Noch kaum vom Nervenkitzel in Baku erholt, fliegt der Formel-1-Zirkus nur wenige Tage später weiter nach Südostasien. Das letzte Rennen, bevor die Formel-1-Saison 2024 nach einer kurzen Verschnaufpause mit zwei Triple-Headern in ihre heiße Schlussphase geht. Vor der funkelnden Skyline Singapurs geht es beim Nachtklassiker ins 18. Rennen der Saison. An der Spitze rücken die Teams immer näher zusammen. Schließt Ferrari an diesem Wochenende in der Konstrukteurs-WM weiter auf? Spektakel und Herausforderung - kein Formel-1-Rennen verkörpert das besser als der Große Preis von Singapur. Die Ausgangslage verspricht maximale Spannung. Ein Blick auf die Schlüsselthemen vor dem Grand-Prix-Wochenende.

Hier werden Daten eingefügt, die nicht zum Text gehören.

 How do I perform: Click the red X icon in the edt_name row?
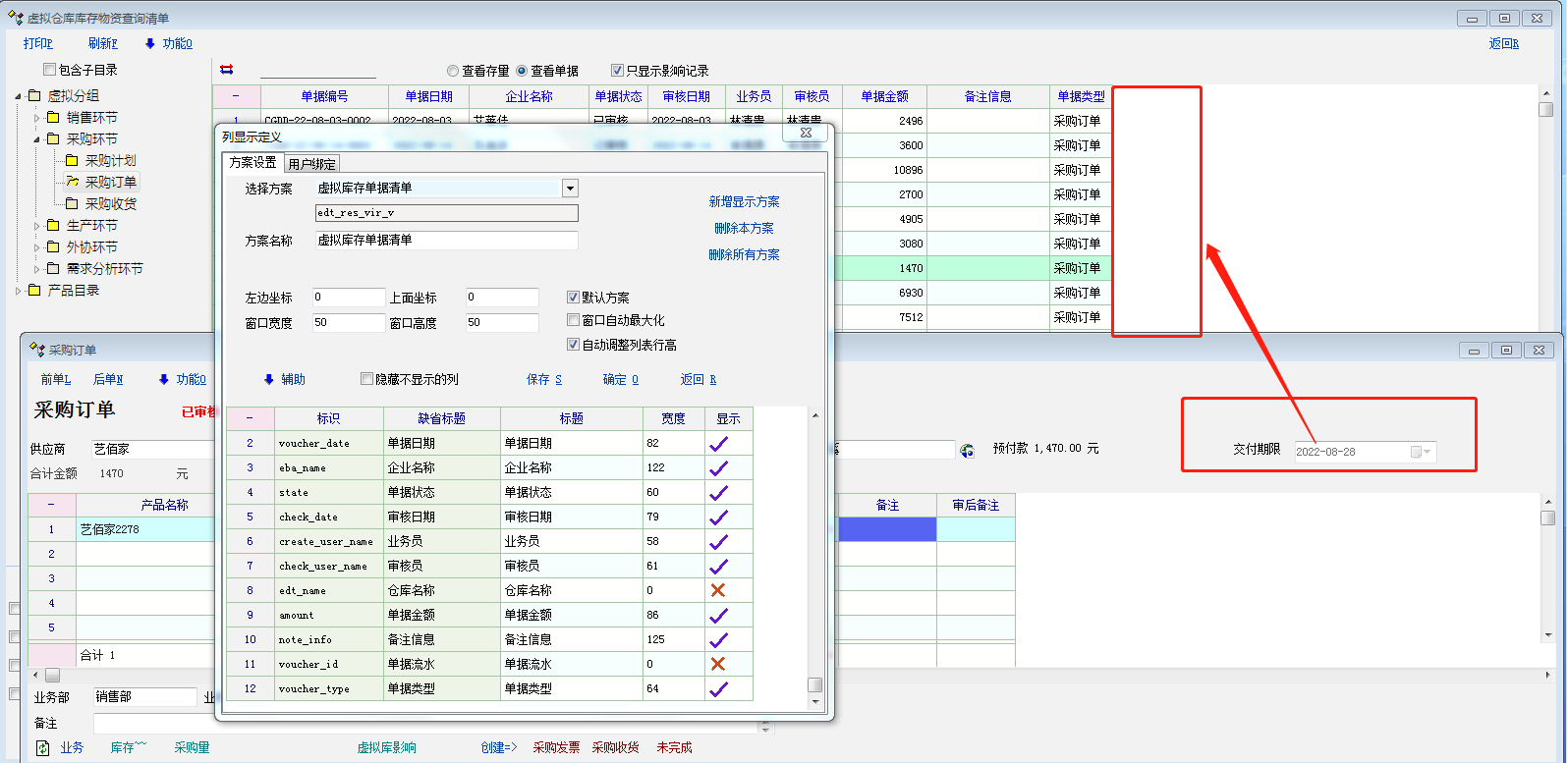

1. Brennpunkt: Frage der McLaren-Teamorder bleibt
Mit dem zweiten Sieg, den sich Oscar Piastri beim Aserbaidschan-GP sicherte, steht es unentschieden, was die Anzahl der Saisonsiege bei den beiden McLaren-Teamkollegen angeht. Die jüngste Handhabung der Teamorder beim Rennstall aus Woking hatte Kontroversen und Kritik ausgelöst. Gerade als das Team nach langem Ringen und vagen 'Papaya-Rules' in Baku Lando Norris als klare Nummer eins benannte, verpatzte dieser das Qualifying und die neu festgelegte Priorisierung war hinfällig. Im Gegenteil: Da Norris selbst nicht mehr als Siegkandidat galt, war er es jetzt, der Piastri auf die oberste Stufe des Podests verhalf.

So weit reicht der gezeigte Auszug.